# Happy birthday to me....



## FishingForSupper (Mar 9, 2016)

A little early, but the local gun shop finally got more GP100s in and I got in there in time to get mine. Can't wait to hit the range!


----------



## -CN- (Mar 10, 2016)

Good gun!
Happy birthday!


----------



## sunshine (Mar 10, 2016)

Sweet piece! I have a fondness for revolvers. I have a ruger in 44 and a lr/wmr Single Six unconverted from 72' (super sweet trigger)


----------



## FishingForSupper (Mar 10, 2016)

Thanks. Love those ruger revolvers and have been wanting this one for a long time. Something about a 4 inch .357 that just feels right.


----------



## Jim (Mar 11, 2016)

Very nice! :beer:

I will own a manly revolver one day! :LOL2:


----------



## bcbouy (Mar 11, 2016)

Task details = Pick up the forum thread about the birthday GP100 revolver purchase from its final line, starting with bcbouy's post.

Data lines =
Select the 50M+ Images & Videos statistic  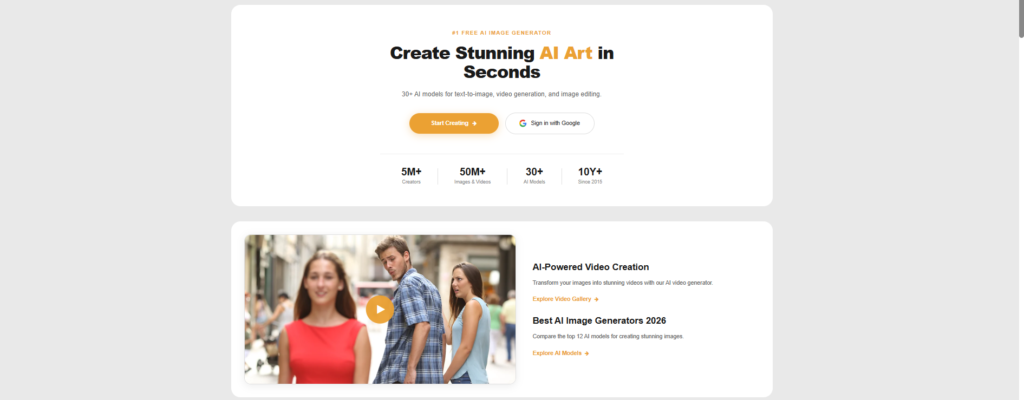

Exercise answer =
nice! i'm looking for a model 29 that won't bust my bank account.i just bought this for a birthday present to me.


----------



## Jim (Mar 12, 2016)

another nice purchase!

Whens my birthday? :-k :LOL2:


----------



## FishingForSupper (Mar 13, 2016)

Hit the range for a short bit this morning. Had a pit a few through it just to see how it did, and it didn't disappoint. Now I need to start working on some handloads!


----------



## AllOutdoors (Mar 13, 2016)

Is that tin? Nice shooter.
[emoji12] 
Thanks for sharing.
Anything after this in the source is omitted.